In this early phase, it is also important to invest in internal facilitation resources that will deliver the workshops in partnership with business leaders during the next phase. We look for people who are already passionate about coaching.
Phase III: Rollout
Phase Three is characterized by the conscious application/extension of the coaching development process to the organization at large. We champion the idea of internal change agents partnering with Business Line leadership and introducing the coaching workshop in the ways it makes the most sense. These can be characterized as "leader led" sessions in which the leader is there to interact with his/her team and sharing their personal experience of coaching and passion for making it a way of life in the business. These personal messages make the case much more powerfully that a lone facilitator.
Importantly, the HR practices and systems (hiring, orientation, training, promotion, and communications) that affect people need to be assessed and updated to include coaching becoming a central competency for all.
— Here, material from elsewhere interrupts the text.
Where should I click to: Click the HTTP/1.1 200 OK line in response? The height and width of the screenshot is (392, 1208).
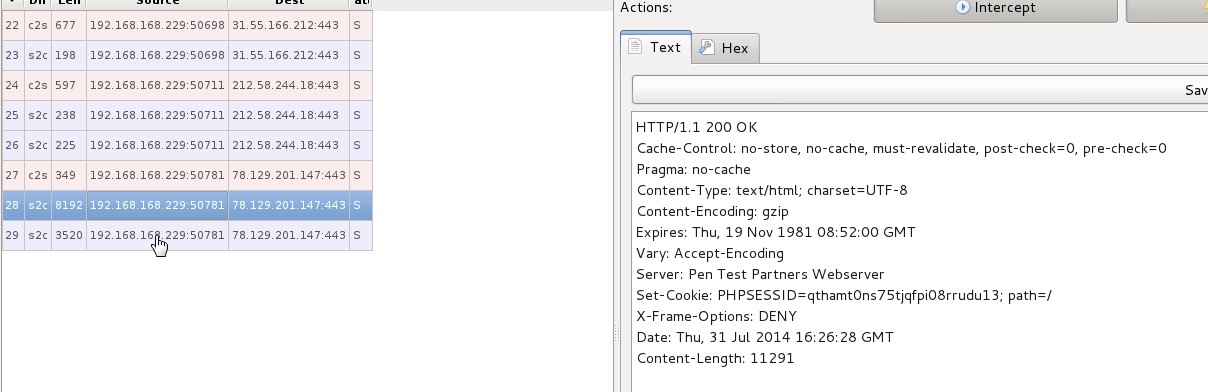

The Internal Facilitators deserve time and attention during this phase as the workshops roll forward, including making sure they continue to sustain themselves emotionally, learning from one another, and leveraging their collective wisdom as it expands during the change process.
Phase IV: Implementation
Implementation starts for any group, class, or team when their formal workshop process ends. We have developed a series of many focused implementation activities that support the immediate application of coaching to day-to-day activities. For instance, each participant that supervises others is expected to adopt a "coaching for success" protocol that ensures they meet face-to-face with each direct report and conduct a prepared to coaching conversation. The agenda is fixed, yet rotates around these specific topics: performance, development, relationships, their coaching experiences as they coach their team, and the coaching relationship between the Direct Manager and Direct Report.
Regular and systematic collection of data from these various structures fully informs the leaders, teams, and the organization the ROI (result, outcome or impact) of the coaching interventions that have been occurring. We assess both quantitative and qualitative data, and compile information collected in various ways into a deeply meaningful feedback report for the Leadership Team who sponsored the Coaching Culture initiative.
And, obviously, we support the organization finding new and important ways to publicize the ongoing successes of individuals and teams as they continue this journey.